Seriously? $9 billion of losses on IndyMac? When they took IndyMac down, they announced losses would be between $4 and $8 billion. After a few weeks, they announced it would be over $5 billion. Now, just two months later, we are at $9 billion?

How on Earth does anyone trust the balance sheet of any bank???!!!???!!! This is coming from the FDIC. Sheila Bair has been nothing if not straightforward. They don't have the same incentive to lie and deceive that bank management teams have. So, even in their effort to be realistic, they've mis-estimated the magnitude of the problem at one medium sized bank by a mile.

Makes me wonder if perhaps one lesson they have learned is to euthanize broken banks sooner...

It is not as if we are talking about Bank of America where a couple billion is just basis points on its balance sheet. We are talking about a $32 billion asset institution and in two months, the value of its assets has ranged by $4+ billion. If you are levered 12:1 (as a well capitalized bank) and your assets are fluctuating in value by over 10% in two months, your business is broken.

IndyMac is not alone. It does not own uniquely bad assets. While it may be far out on the bad spectrum, it is certainly not alone in its positioning.

What's even scarier is the thought of how much capital it would require to get IndyMac back to "well capitalized". We start with the $9 billion of insured losses (assuming the FDIC doesn't bump this further yet!), add $1 billion of uninsured losses. No we are at a zero equity position. In order to be well capitalized and have some margin for continued deterioration, it probably would require another $2.5 - $3.0. So, just to get the bank back to minimum operating standards, IndyMac would have needed a $12.5 billion injection. Well, that doesn't work from a return standpoint, so nobody in their right mind would be willing to plug that sort of hole (particularly given its lack of any meaningful franchise value).

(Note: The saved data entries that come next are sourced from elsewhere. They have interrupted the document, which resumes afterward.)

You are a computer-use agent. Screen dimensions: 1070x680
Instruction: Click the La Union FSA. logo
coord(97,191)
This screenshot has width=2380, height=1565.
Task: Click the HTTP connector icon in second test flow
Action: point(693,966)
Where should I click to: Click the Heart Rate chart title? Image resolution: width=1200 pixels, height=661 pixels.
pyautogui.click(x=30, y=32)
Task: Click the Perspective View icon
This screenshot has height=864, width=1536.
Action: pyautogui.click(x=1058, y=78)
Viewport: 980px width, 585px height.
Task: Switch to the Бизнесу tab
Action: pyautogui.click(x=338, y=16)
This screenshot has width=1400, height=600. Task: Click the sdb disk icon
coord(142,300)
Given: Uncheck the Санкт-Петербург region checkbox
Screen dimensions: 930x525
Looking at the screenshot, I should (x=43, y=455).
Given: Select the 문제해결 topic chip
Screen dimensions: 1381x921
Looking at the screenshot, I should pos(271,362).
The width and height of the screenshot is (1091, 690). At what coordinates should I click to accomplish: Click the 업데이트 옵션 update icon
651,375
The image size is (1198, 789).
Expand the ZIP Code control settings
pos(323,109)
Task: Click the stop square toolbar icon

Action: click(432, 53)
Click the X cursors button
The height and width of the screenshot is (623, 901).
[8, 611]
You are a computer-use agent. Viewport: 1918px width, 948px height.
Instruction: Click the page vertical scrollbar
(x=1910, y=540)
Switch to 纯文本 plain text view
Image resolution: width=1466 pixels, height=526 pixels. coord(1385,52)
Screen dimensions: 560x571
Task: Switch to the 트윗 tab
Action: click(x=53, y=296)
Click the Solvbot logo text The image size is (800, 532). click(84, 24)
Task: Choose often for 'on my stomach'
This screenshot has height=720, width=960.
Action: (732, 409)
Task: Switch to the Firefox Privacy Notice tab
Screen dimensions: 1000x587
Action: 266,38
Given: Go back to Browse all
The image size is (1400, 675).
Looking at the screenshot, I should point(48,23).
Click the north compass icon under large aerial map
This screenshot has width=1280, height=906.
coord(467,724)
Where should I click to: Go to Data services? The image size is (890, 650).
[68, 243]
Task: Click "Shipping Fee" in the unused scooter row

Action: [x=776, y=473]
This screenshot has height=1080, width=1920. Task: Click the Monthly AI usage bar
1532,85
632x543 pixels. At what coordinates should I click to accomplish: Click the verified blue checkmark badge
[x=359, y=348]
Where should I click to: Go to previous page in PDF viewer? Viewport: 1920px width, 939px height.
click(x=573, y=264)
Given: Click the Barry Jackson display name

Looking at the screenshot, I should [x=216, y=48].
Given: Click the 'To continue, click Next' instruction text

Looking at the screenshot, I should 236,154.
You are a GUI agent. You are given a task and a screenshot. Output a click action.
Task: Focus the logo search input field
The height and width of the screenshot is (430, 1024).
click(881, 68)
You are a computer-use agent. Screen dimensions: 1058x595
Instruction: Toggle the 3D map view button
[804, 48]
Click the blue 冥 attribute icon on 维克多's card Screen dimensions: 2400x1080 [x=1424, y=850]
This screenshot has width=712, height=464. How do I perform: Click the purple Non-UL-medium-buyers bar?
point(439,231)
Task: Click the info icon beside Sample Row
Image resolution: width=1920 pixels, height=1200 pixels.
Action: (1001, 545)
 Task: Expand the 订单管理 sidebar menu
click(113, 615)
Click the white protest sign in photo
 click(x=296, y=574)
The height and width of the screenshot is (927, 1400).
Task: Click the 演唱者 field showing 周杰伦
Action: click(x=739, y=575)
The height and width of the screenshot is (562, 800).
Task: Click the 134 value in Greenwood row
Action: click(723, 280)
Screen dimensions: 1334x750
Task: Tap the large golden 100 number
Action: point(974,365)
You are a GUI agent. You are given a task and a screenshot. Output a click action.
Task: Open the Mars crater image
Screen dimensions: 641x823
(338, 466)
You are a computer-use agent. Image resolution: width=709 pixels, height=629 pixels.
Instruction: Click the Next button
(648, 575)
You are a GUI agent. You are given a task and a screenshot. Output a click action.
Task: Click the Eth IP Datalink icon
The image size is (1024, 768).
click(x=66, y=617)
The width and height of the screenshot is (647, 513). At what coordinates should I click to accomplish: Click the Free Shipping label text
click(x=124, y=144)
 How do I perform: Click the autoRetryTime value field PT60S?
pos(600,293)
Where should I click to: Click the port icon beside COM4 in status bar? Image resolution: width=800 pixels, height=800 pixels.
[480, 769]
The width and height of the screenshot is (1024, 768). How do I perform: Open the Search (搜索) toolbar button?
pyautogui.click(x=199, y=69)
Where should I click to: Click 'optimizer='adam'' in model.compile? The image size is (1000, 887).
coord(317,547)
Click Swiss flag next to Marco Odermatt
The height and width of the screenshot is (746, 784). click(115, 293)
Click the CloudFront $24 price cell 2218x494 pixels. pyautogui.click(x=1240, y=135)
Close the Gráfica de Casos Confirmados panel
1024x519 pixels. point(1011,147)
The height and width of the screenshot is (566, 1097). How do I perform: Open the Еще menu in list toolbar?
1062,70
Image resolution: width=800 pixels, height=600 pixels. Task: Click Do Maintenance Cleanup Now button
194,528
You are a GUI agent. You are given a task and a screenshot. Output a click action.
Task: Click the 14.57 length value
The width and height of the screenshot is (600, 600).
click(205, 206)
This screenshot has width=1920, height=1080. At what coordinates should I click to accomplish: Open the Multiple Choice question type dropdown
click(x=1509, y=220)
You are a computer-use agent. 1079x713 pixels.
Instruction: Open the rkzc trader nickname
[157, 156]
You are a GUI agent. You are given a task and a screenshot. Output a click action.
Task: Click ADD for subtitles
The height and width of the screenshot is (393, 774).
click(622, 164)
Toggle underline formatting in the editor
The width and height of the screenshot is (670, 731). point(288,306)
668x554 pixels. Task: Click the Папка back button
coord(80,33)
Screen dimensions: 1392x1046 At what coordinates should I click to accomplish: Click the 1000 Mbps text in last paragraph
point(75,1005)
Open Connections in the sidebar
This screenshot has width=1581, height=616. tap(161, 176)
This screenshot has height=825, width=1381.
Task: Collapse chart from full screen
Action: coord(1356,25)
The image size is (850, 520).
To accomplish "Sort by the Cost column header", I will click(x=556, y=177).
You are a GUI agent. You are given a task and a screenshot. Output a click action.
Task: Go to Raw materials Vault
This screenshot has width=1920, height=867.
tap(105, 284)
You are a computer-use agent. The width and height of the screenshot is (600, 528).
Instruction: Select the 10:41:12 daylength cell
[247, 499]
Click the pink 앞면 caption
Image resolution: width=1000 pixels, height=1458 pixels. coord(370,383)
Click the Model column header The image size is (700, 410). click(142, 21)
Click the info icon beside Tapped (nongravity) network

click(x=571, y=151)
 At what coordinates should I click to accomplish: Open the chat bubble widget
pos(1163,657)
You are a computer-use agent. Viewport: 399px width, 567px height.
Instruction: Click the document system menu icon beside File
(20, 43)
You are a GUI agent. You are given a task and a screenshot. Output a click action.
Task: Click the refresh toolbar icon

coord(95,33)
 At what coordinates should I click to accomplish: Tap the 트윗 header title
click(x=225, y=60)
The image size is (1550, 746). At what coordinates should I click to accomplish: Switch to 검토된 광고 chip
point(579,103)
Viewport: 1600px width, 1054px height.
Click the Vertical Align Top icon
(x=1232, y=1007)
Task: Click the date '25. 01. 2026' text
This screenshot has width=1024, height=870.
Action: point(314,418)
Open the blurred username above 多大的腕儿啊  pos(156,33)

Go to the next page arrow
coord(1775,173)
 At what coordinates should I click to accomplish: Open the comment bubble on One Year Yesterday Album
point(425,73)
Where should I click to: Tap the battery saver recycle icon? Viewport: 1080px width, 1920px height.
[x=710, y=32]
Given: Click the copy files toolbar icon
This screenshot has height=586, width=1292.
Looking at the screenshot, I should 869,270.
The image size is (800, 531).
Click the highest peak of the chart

Now, imagine our good friend Snashington Futual (or SnaFu). SnaFu is 10x the size of IndyMac but claims to have "recapitalized" by raising $7.5 billion. Ha! I laugh at that $7.5 billion. Per the FDIC's own work, that $7.5 billion is nothing in the context of this situation. It is a rounding error.

Also ignored by the mainstream press is that the FDIC is basically stating they expect to blow through their entire deposit insurance fund and may need to rely on the good graces of the American Taxpayer (not that there are many of us left, it seems...and wait until Obama becomes President) via the Treasury to insure further losses. Well, the deposit insurance fund is still about $45 billion strong. Given that losses are averaging more than 20% of assets, the implication of more than $45 billion in losses still to come means that the FDIC is expecting depository institutions with at least $225 billion in aggregate assets to fail in the coming year!!!

How is this not news?! That is failure on a massive, massive scale!

Strap your boots on, the carnival is just getting underway.